What is asked:
Rewrite the records below, replacing "screenshot" with "screen capture" everywhere and leaving everything else unchanged. Leave the pictures out of your answer.

Data shown:
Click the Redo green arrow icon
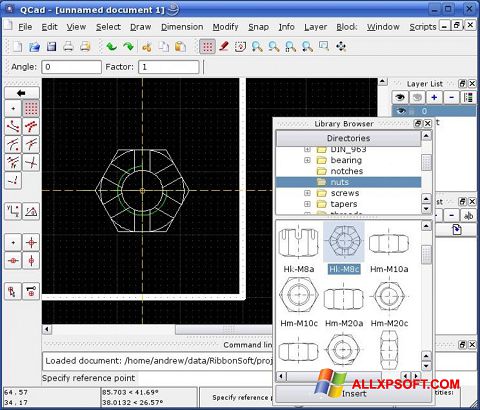 coord(128,46)
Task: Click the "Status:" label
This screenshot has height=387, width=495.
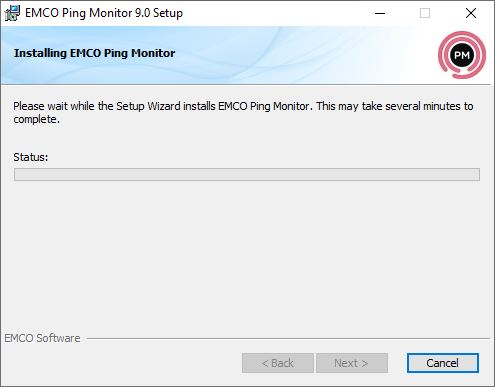Action: click(x=31, y=157)
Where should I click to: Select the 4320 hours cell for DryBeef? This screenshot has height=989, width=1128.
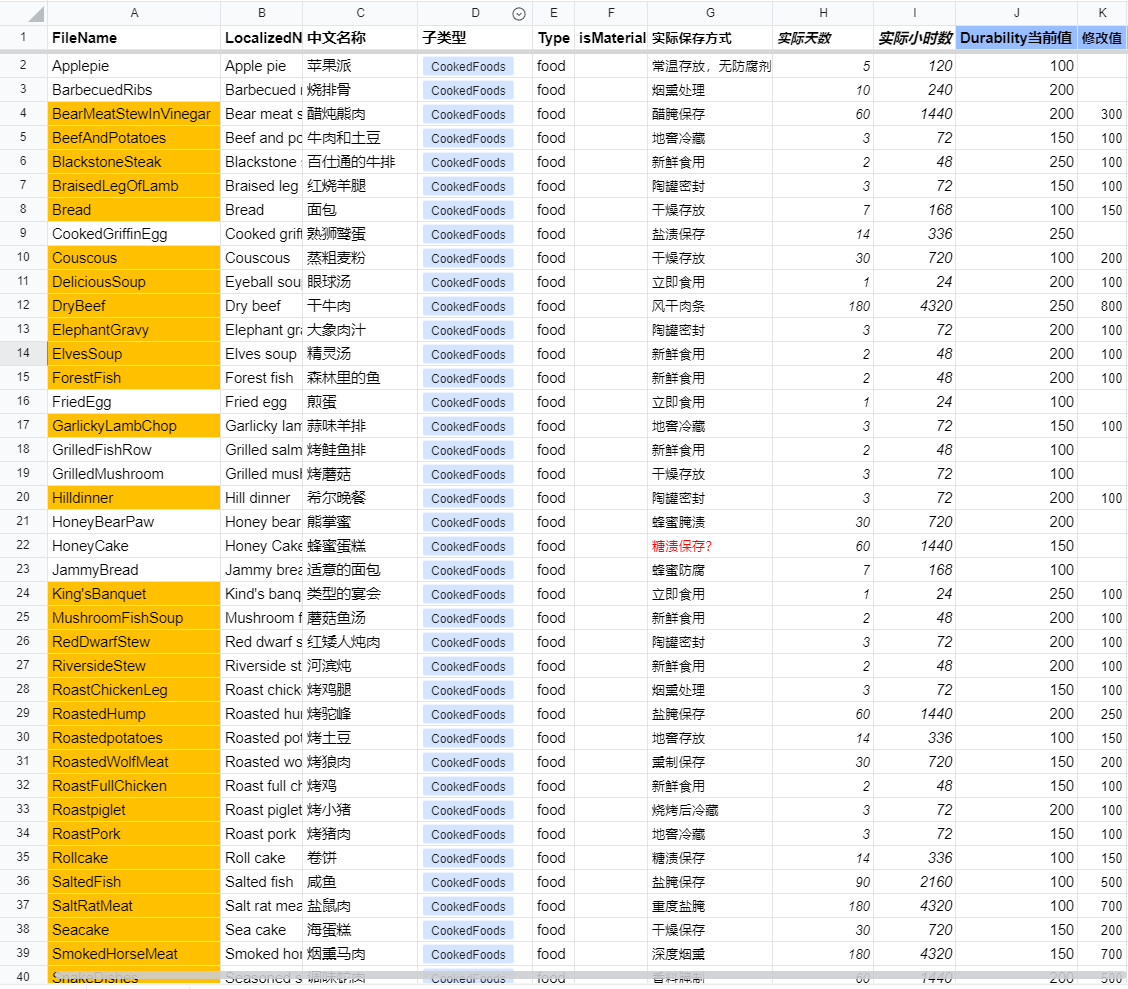(x=914, y=306)
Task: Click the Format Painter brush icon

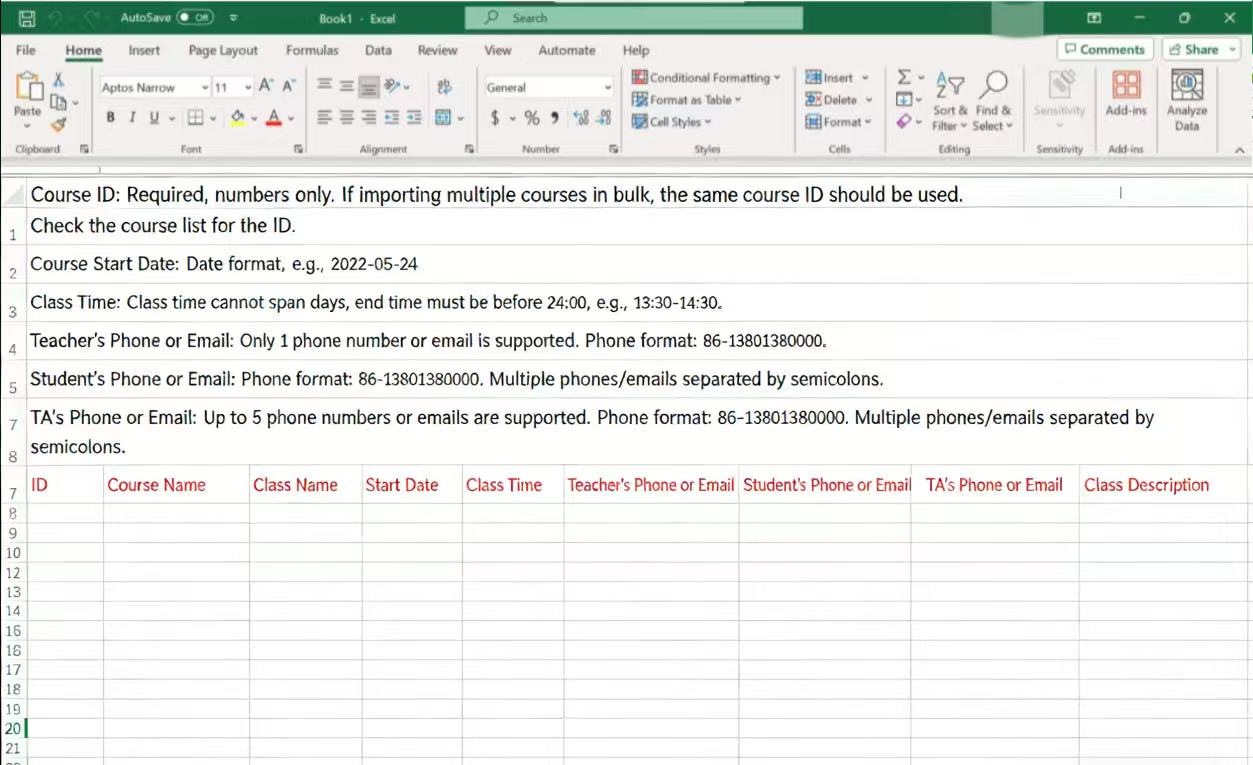Action: 58,125
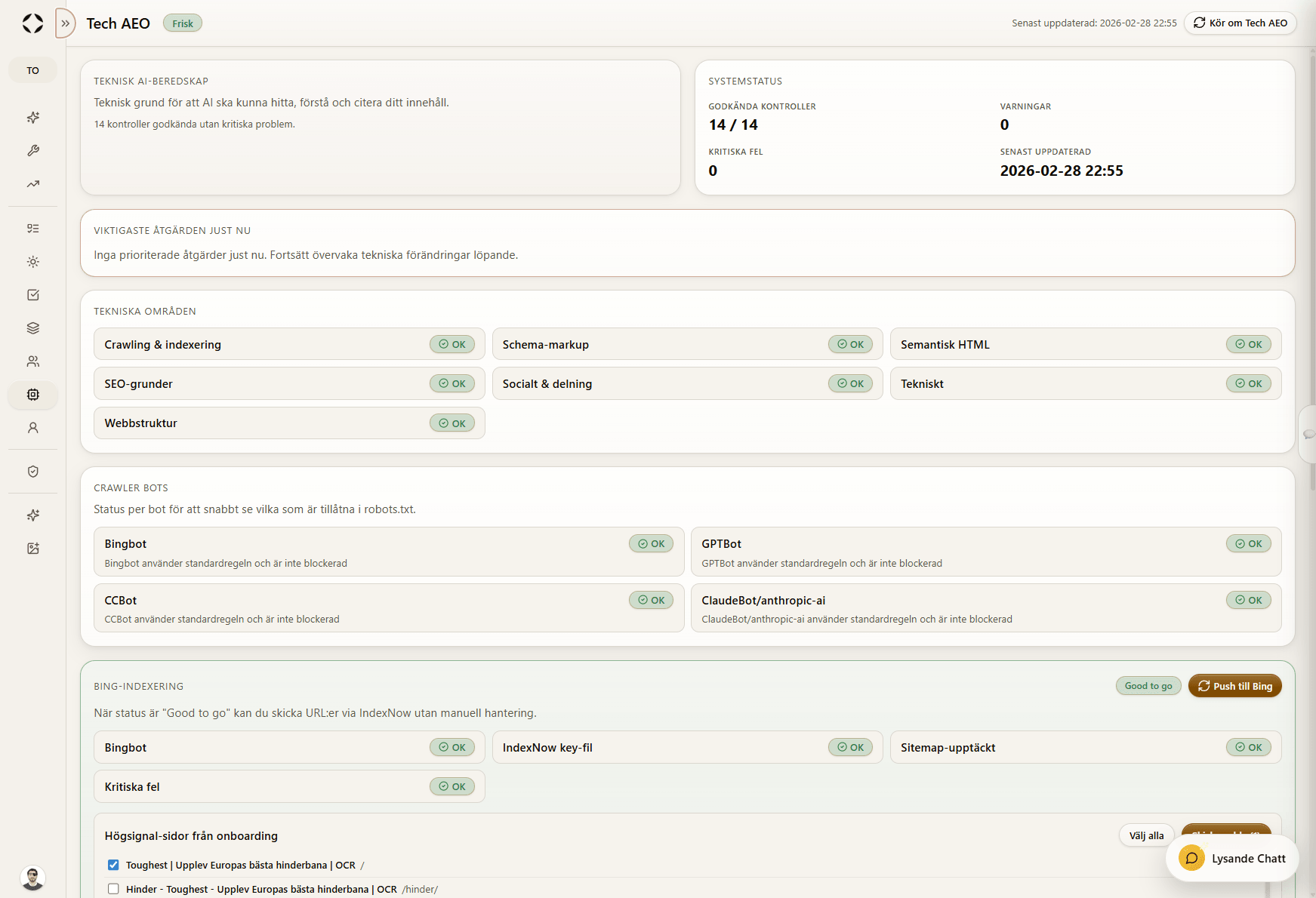Image resolution: width=1316 pixels, height=898 pixels.
Task: Push URLs to Bing via Push till Bing
Action: (x=1234, y=686)
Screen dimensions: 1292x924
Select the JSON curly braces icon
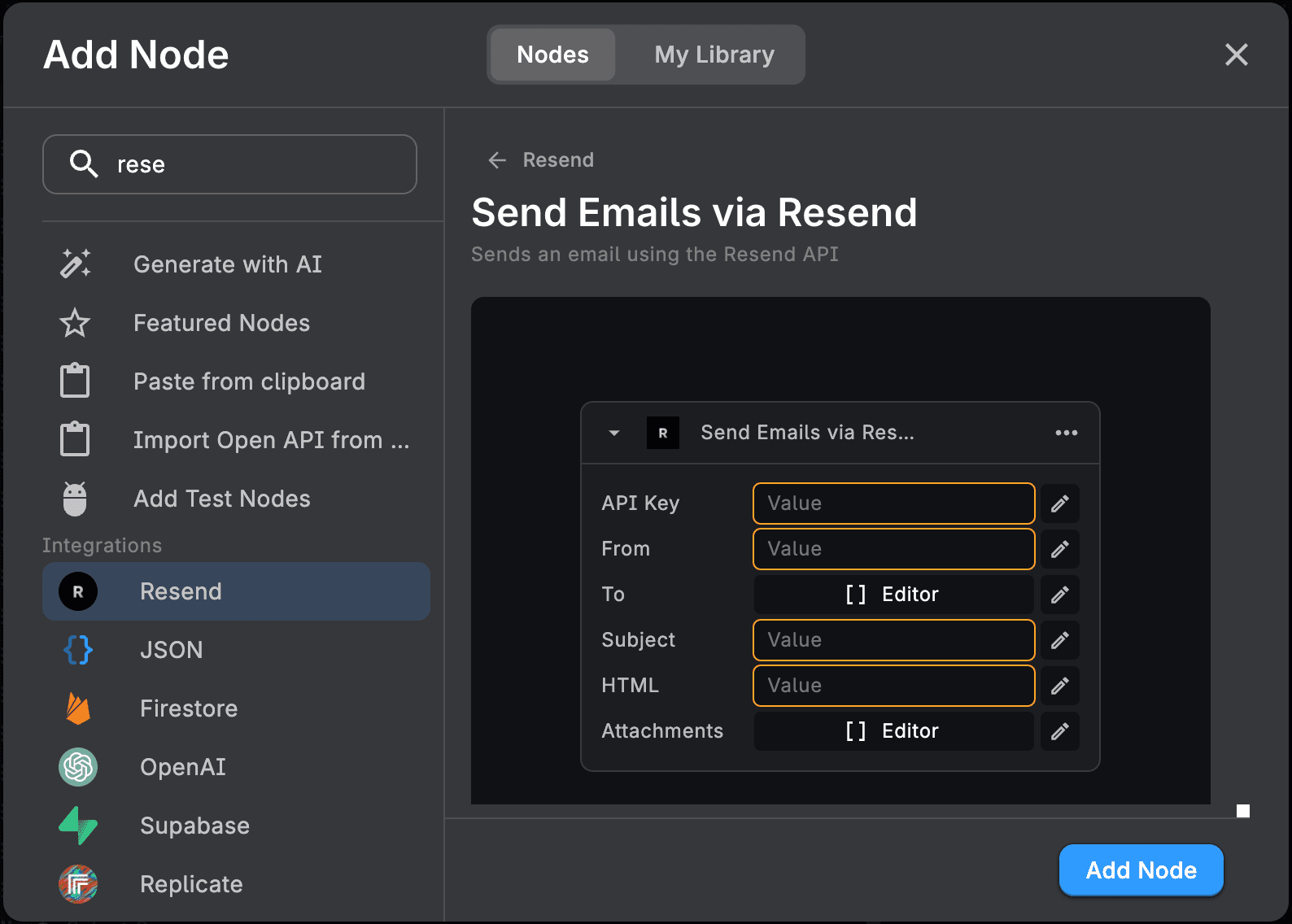point(78,650)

Solution to this exercise:
Click the Redo green arrow icon
 coord(128,46)
Task: Click the "Status:" label
This screen capture has height=387, width=495.
Action: click(x=31, y=157)
Where should I click to: Select the 4320 hours cell for DryBeef? This screen capture has height=989, width=1128.
(x=914, y=306)
Task: Click the Format Painter brush icon

Action: 58,125
Image resolution: width=1316 pixels, height=898 pixels.
Task: Push URLs to Bing via Push till Bing
Action: (x=1234, y=686)
Screen dimensions: 1292x924
Select the JSON curly braces icon
point(78,650)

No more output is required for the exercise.